Puan menjelaskan pihaknya telah menerima surat dari Menteri Koordinator (Menko) Bidang Perekonomian Airlangga Hartarto bahwa pendapat akhir presiden atas RUU PPP akan disampaikan oleh Menteri Keuangan Sri Mulyani Indrawati sebagai Menko Bidang Perekonomian Ad Interim.

Dalam kesempatan itu, Sri Mulyani menyampaikan terima kasihnya kepada DPR RI. Dengan disetujuinya RUU, dinilai semakin mempercepat pemulihan ekonomi bangsa.

Baca juga:  CUTI DIANGGAP MANGKIR, LEONARDUS MANDUS DIPHK

“Terima kasih yang tulus dan penghargaan setinggi-tingginya atas berbagai pandangan dan masukan yang sangat konstruktif, serta persetujuannya dalam menyepakati hal-hal yang sangat penting dan strategis dalam RUU perubahan kedua atas UU PPP ini,” jelasnya.

Sebelumnya MK memerintahkan kepada pembentuk UU untuk melakukan perbaikan UU Cipta Kerja dalam waktu dua tahun sejak diputuskan November 2021. Dalam rangka perbaikan pembentukan UU Cipta Kerja tersebut, pembentuk UU diminta segera membentuk landasan hukum yang baku untuk jadi pedoman dalam pembentukan UU dengan menggunakan metode Omnibus Law yang mempunyai sifat kekhususan.

“Pengaturan landasan hukum metode Omnibus Law dilakukan melalui perubahan terhadap UU PPP. Dengan pemuatan metode Omnibus Law dalam UU PPP, maka pembentukan peraturan perundang-undangan memiliki cara atau metode yang pasti, baku dan standar, serta memenuhi azas untuk pembentukan peraturan perundang-undangan yang menggunakan metode Omnibus Law,” tutur Sri Mulyani.

Baca juga:  DUGAAN DISKRIMINASI UPAH DI STARBUCKS

Pengaturan metode Omnibus Law dalam pembentukan peraturan perundang-undangan dinilai merupakan pendekatan hukum ke arah yang dinamis dan progresif, di mana hukum harus mampu untuk mengatur perkembangan dan kebutuhan masyarakat yang berkembang dinamis.

“Dengan demikian hukum akan terus tumbuh, berubah, dan berkembang untuk menyesuaikan dengan kebutuhan masyarakat pada jamannya,” jelasnya.

RUU PPP yang disahkan ini nantinya akan menjadi landasan hukum bagi UU Cipta Kerja.

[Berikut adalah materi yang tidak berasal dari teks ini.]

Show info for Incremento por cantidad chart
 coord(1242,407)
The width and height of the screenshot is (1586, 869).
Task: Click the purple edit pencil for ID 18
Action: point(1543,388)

Revisi UU PPP dilakukan lantaran pada UU 12/2011 sebelumnya masih belum mengatur mengenai metode Omnibus Law.

Revisi UU PPP sebelumnya ditolak oleh para buruh. Dalam aksi May Day lalu, para kelompok buruh yang tergabung dalam Gerakan Buruh Indonesia (GBI) menolak revisi UU No 12 Tahun 2011 Tentang Pembentukan Peraturan Perundang-undangan. Revisi tersebut dianggap hanya untuk melegalkan metode Omnibus Law UU Cipta Kerja, tanpa memperbaiki substansi UU Cipta Kerja yang diminta oleh Mahkamah Konstitusi pada keputusan sebelumnya.